Rikugun, don't worry, I won't be offended if you say the carbs are put together wrong. I wouldn't mind being called an idiot right now if it helps me get to the bottom of things. Can you think of anything people get wrong during reassembly? Any check balls or other small parts that might fall out and not make it back in?

The yellow arrow in the attached photo shows where the fuel is coming from. There is enough fuel coming out to wet the throttle butterfly when the throttle is in the closed position. Almost no visible fuel comes out the secondary venturi of the front carb.
If at first you don't succeed, open the manual.

fiat-doctor

I'd guess vacuum leak or carbs out of synch. 

With them off, shine a strong flashlight at the throttle plates and see if they both "bleed" a similar amount of light.
This should get you close enough to use a vacuum synch tool on the running bike.

Plugged idle passage can make fuel dribble from the venture as well.

Steve

WaterMover77498

Steve, can you give me an idea where the idle passage is?

Thanks,

Paul
If at first you don't succeed, open the manual.

fiat-doctor

It's complicated :)   Carb needs to be spotless...   the idle circuit includes the idle jet, idle mixture screw, the tiny transition holes next to the butterfly valves, an air bleed jet and all the passages that connect them. 
Carb cleaner, compressed air, ultrasonic cleaning are your friends here.

Don't forget the check the basic synch of the butterflies, make sure the carbs are seated in the intake boots, the condition of the boots themselves, condition and routing of the vacuum lines.

Steve

WaterMover77498

Thanks for all the suggestions. I think I'll swap my carb boots for a set on a spare engine and see if that helps. They look rough, and I haven't done anything in that regard yet.

One more thing I noticed: air seems to be coming out of the rear carb. Is this more evidence that I need to work on synchronizing the cards, or do I have some valve shim work ahead of me in the future?
If at first you don't succeed, open the manual.

fret not

Valve clearances are the first thing you need to check.  If they are out of tolerance you can't really tune the carbs effectively.  Once you know the clearances are within specification you can check for air leaks with the engine running.  Spray WD40 or carb cleaner around the intake boots and around the carbs, if the RPM changes you have a leak.
Retired, on the downhill slide. . . . . . . . still feels like going uphill!

Rikugun

Quote from: WaterMover77498 on March 12, 2017, 03:00:21 PM
One more thing I noticed: air seems to be coming out of the rear carb. Is this more evidence that I need to work on synchronizing the cards, or do I have some valve shim work ahead of me in the future?
This comment and only one throttle plate wetting seem significant but first things first. Regarding valve lash check, as fret nut said, it's the right place to start. If this bike is new to you I'd go a step further and perform a leak down test or at least a compression test too.

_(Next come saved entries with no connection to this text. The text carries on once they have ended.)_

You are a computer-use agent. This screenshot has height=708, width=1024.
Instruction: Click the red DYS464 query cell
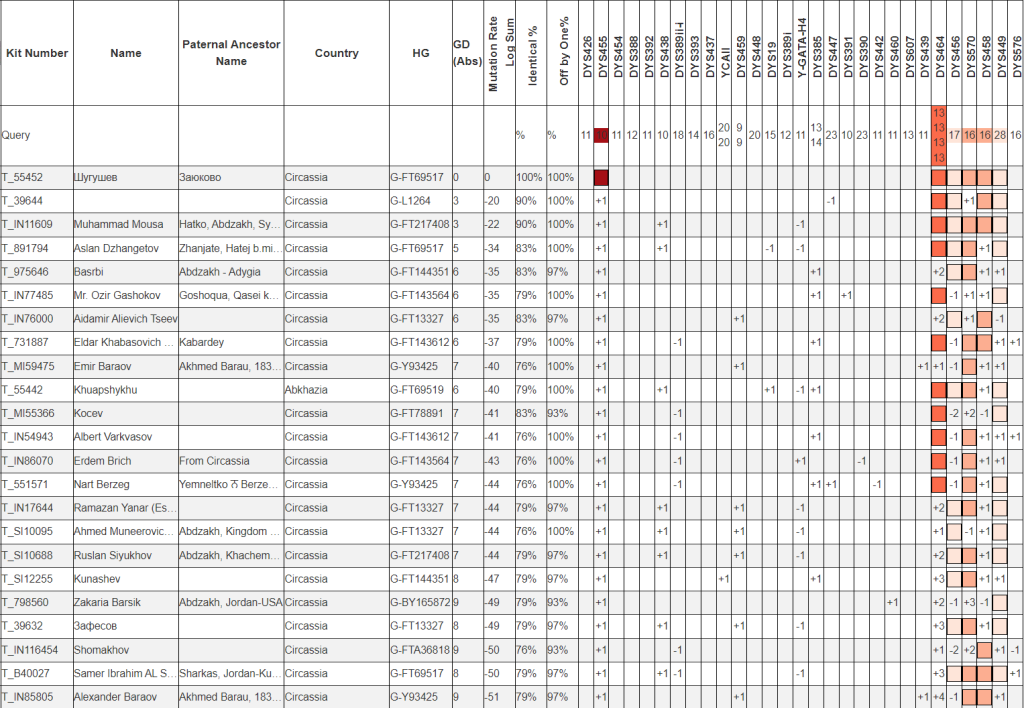pyautogui.click(x=938, y=135)
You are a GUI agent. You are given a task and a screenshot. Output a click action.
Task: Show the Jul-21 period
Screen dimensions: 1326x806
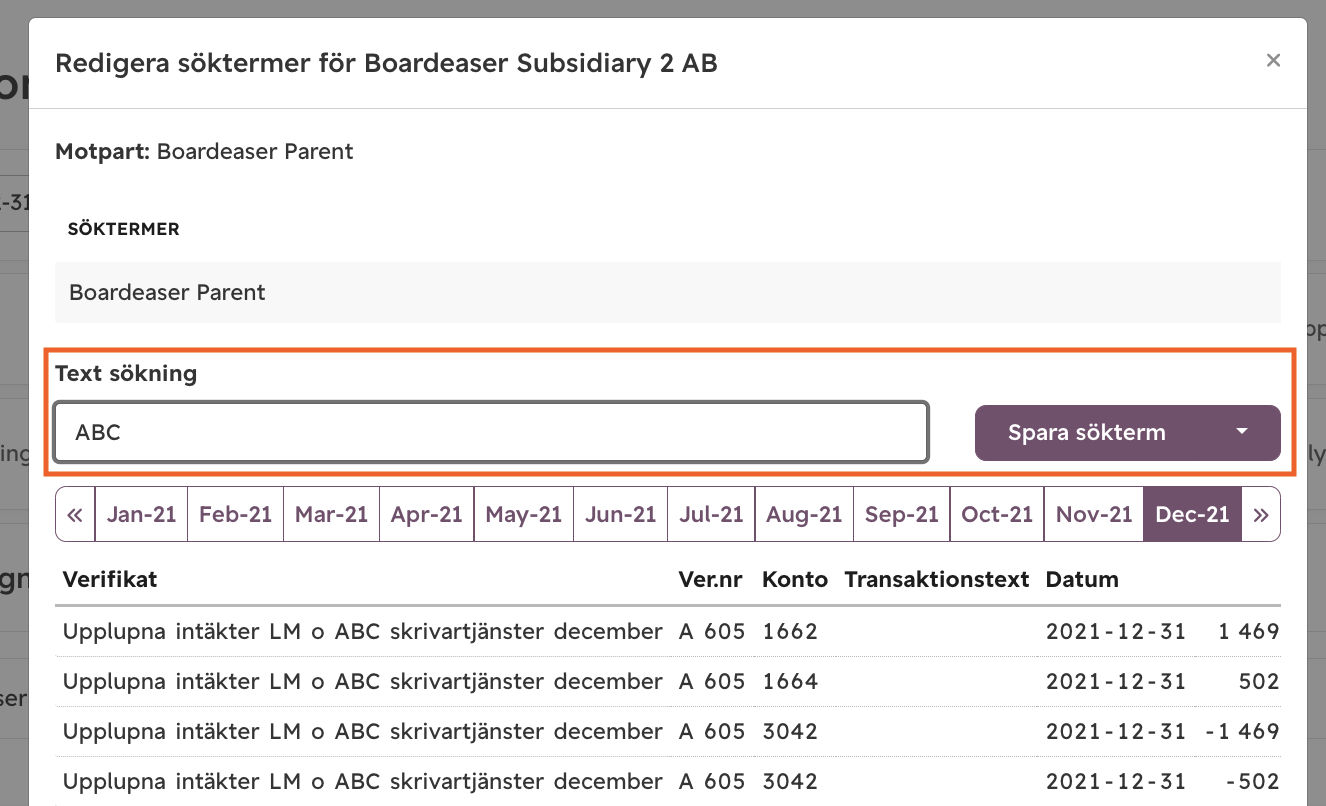[711, 514]
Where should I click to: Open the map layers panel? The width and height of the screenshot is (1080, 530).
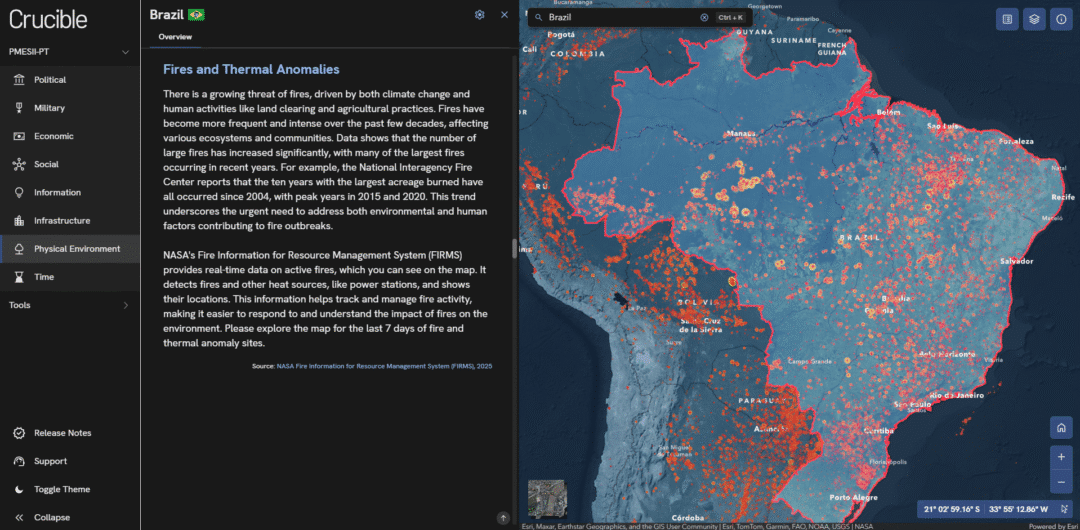pyautogui.click(x=1034, y=18)
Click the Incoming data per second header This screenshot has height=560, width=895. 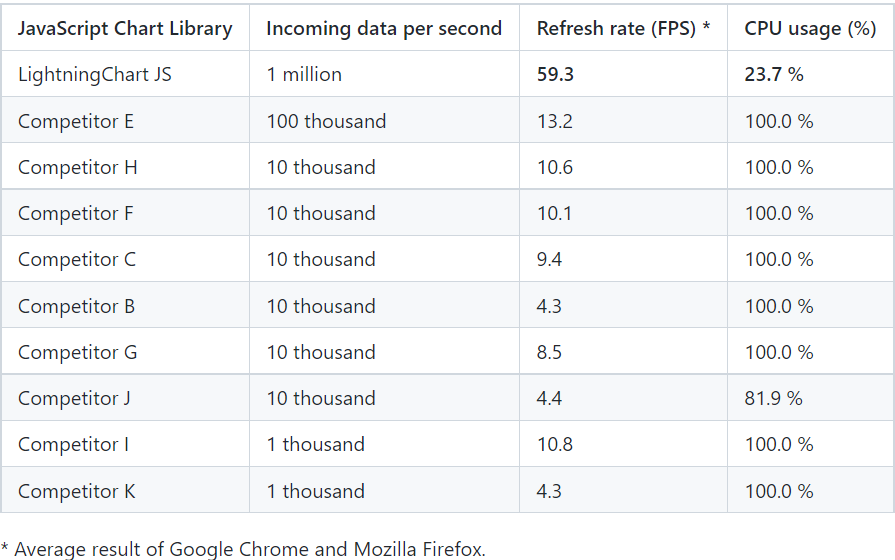[384, 29]
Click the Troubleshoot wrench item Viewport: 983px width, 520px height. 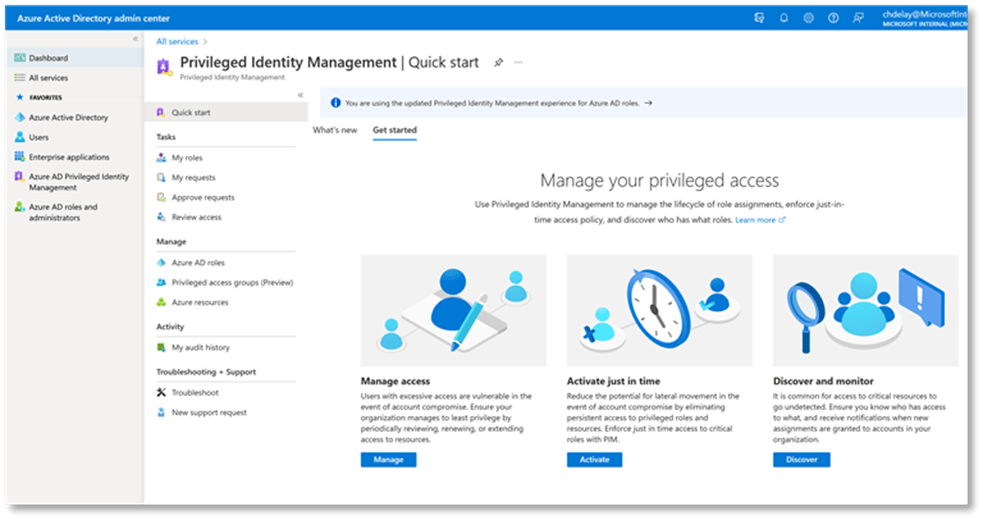click(194, 392)
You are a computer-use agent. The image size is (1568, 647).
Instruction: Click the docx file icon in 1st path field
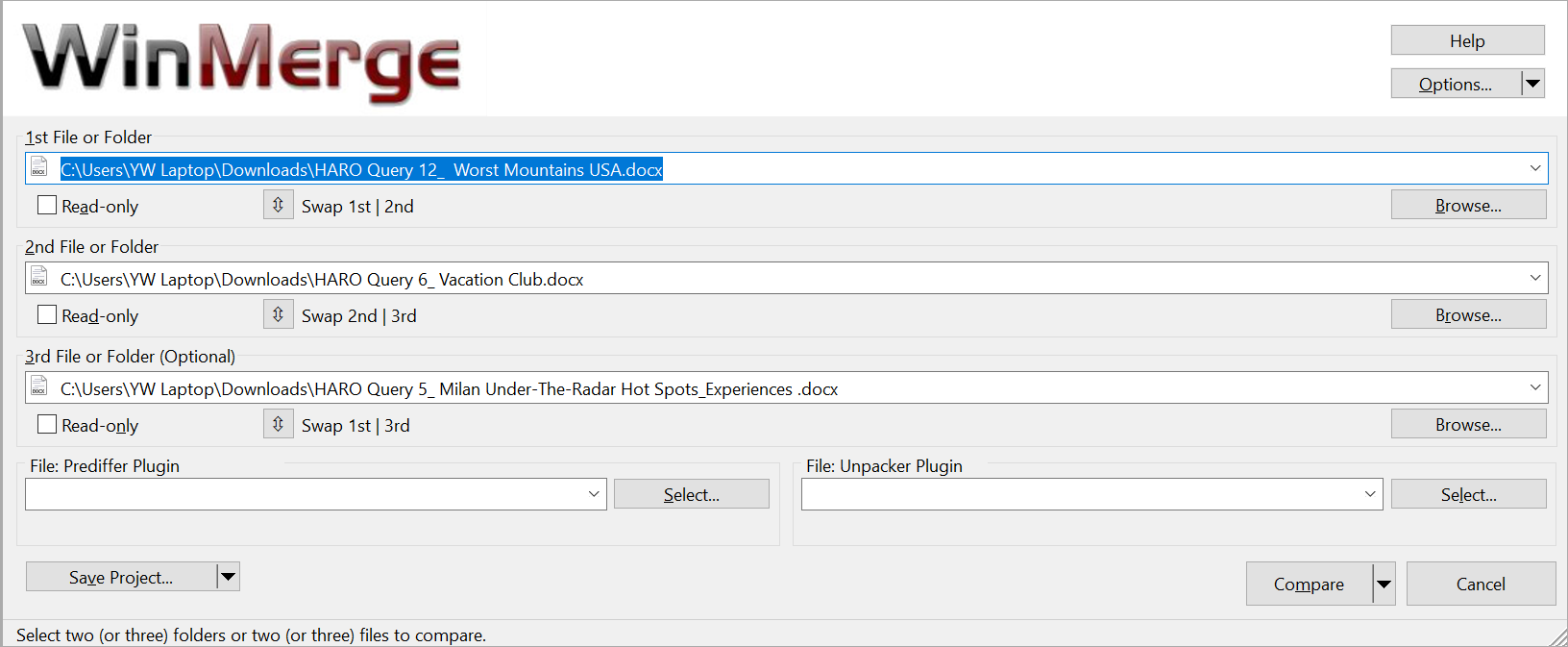pos(39,168)
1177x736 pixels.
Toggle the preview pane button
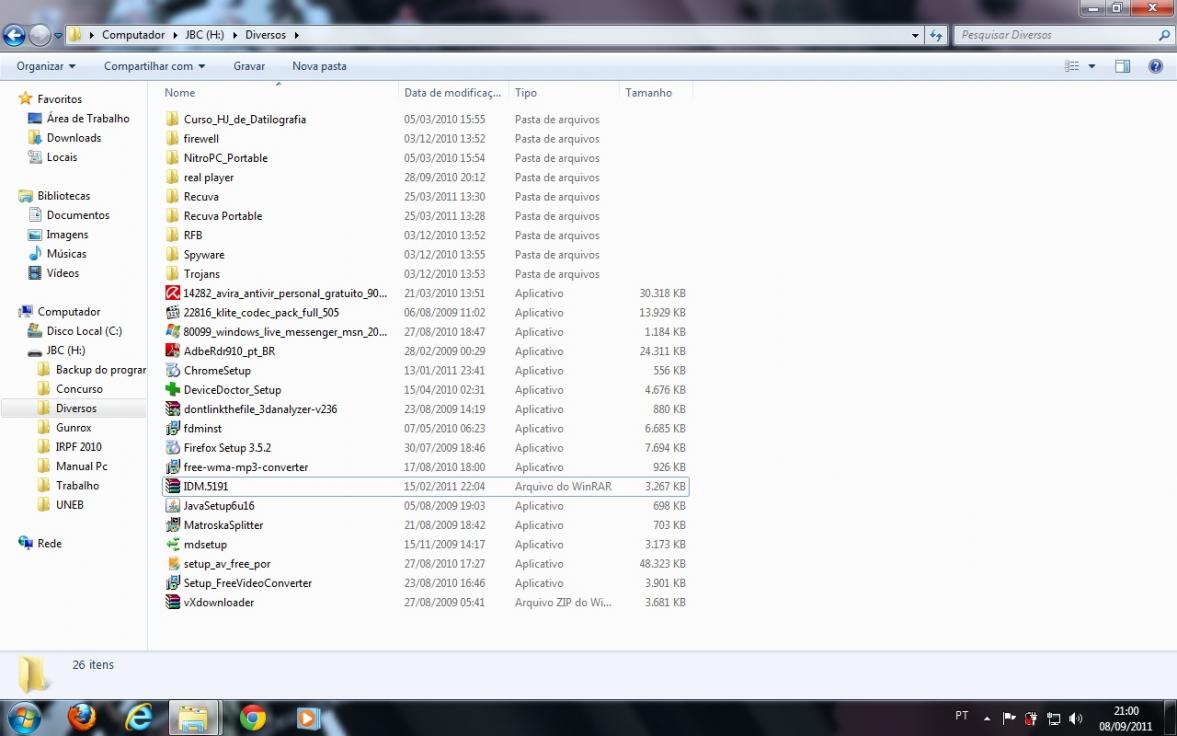(x=1122, y=66)
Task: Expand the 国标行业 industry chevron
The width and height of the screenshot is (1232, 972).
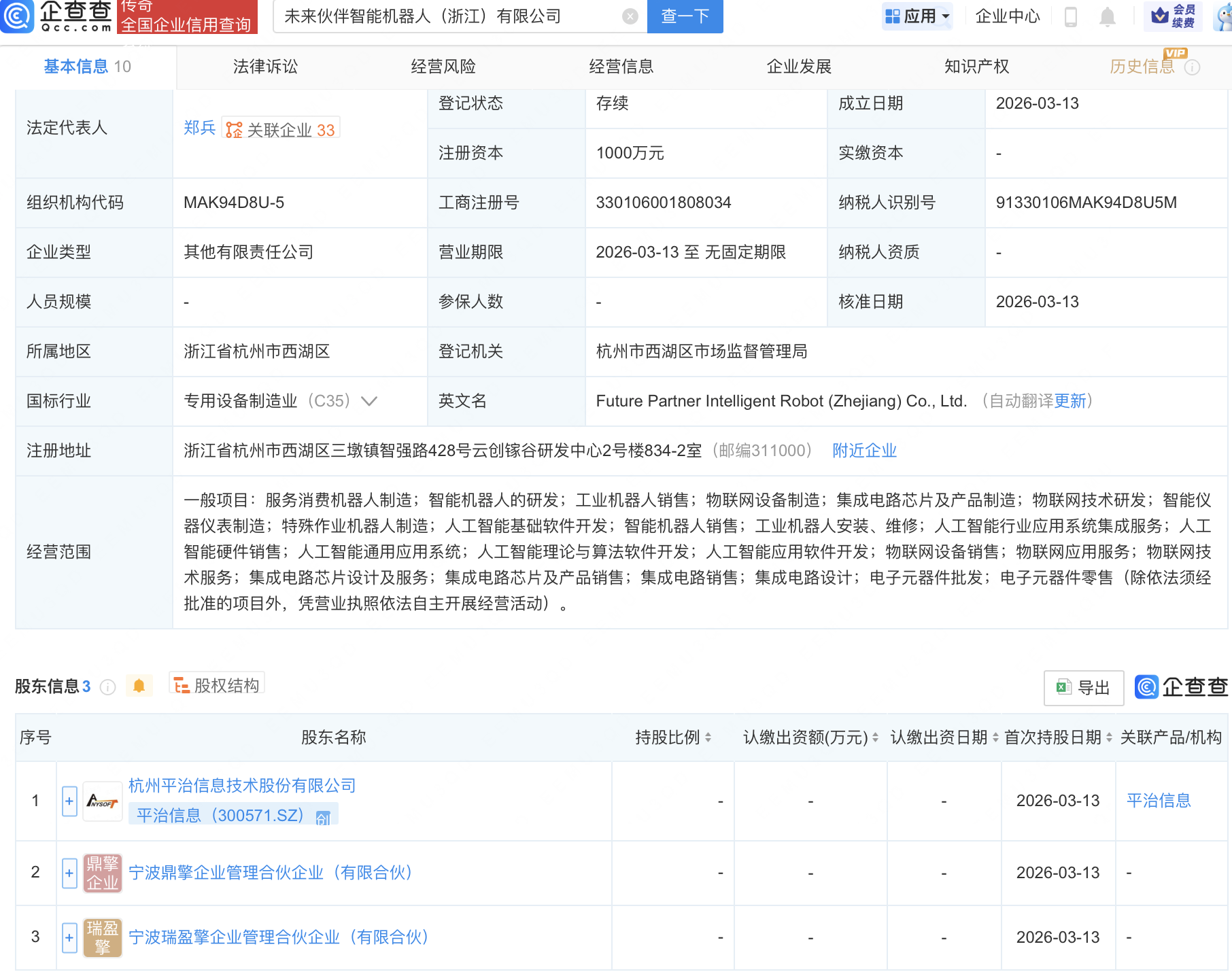Action: 369,401
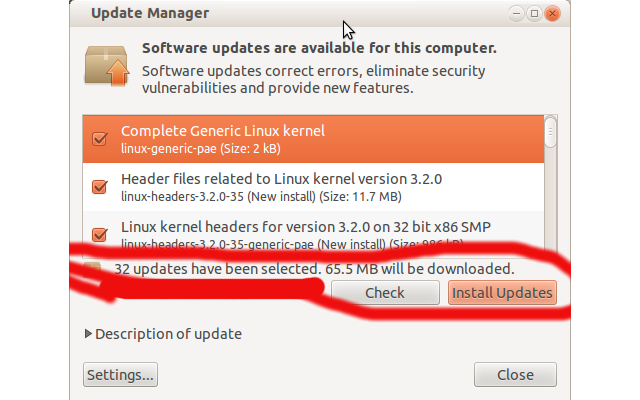Open the Settings... dialog
The image size is (640, 400).
click(121, 375)
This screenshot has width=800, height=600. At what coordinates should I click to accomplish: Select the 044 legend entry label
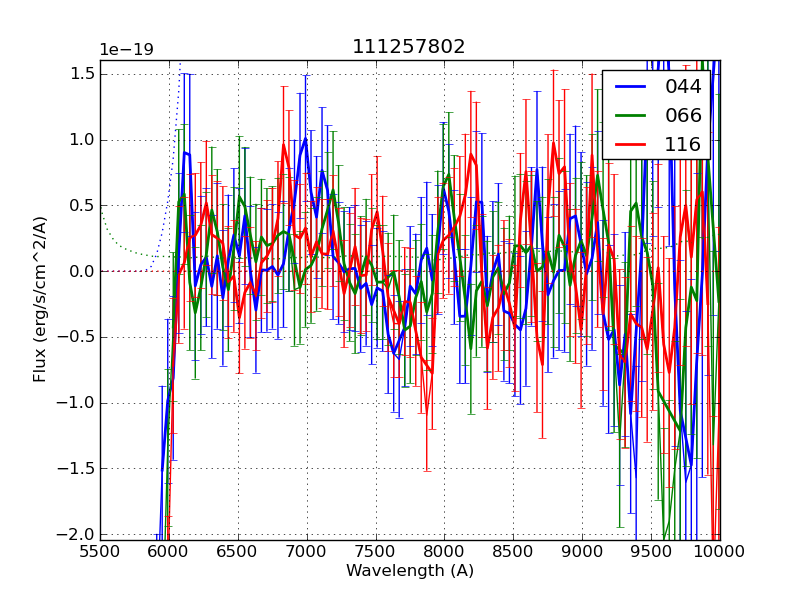pyautogui.click(x=683, y=87)
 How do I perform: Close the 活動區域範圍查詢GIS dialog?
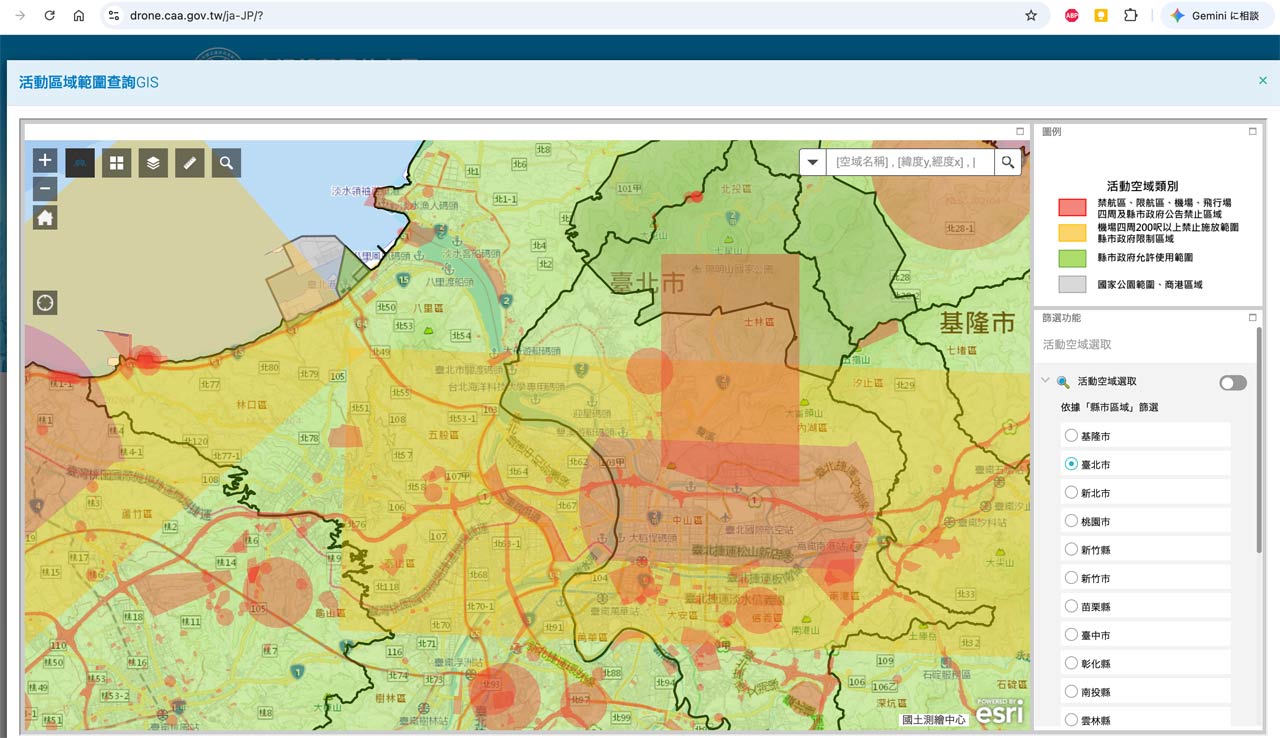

I'm really questioning if this bike does idle well now. If this is your first XZ, you may not know how it is supposed to sound when running properly on both cylinders. I wonder if it starts and eventually idles on one (or primarily one) cylinder. The idle speed screw would have to be turned in a lot to achieve this. Once warmed up, the available fuel atomizes better and that same idle speed setting would cause the engine to race when revved or not come down or to come down slowly mimicking an air leak.

From a cold start, monitor the heat of the front header pipes and rear "Y" pipe to see if they heat evenly.
It is far better to grasp the universe as it really is then to persist in delusion, however satisfying or reassuring.  Carl Sagan

The Prophet of Doom

All good advice. 

Yes, to do the whole job properly the lash is the first place to go, but for a quick diagnostic the first thing I would do is a carb sync.  Since you have had the carbs apart for cleaning you are guaranteed that will be mis-set now.  It's a low cost and easy thing to do, a well known source of a hanging idle, and you will need to buy or make a gauge anyway.  Sync is not an optional step, whereas lash can be a fair way out and still run reasonably well.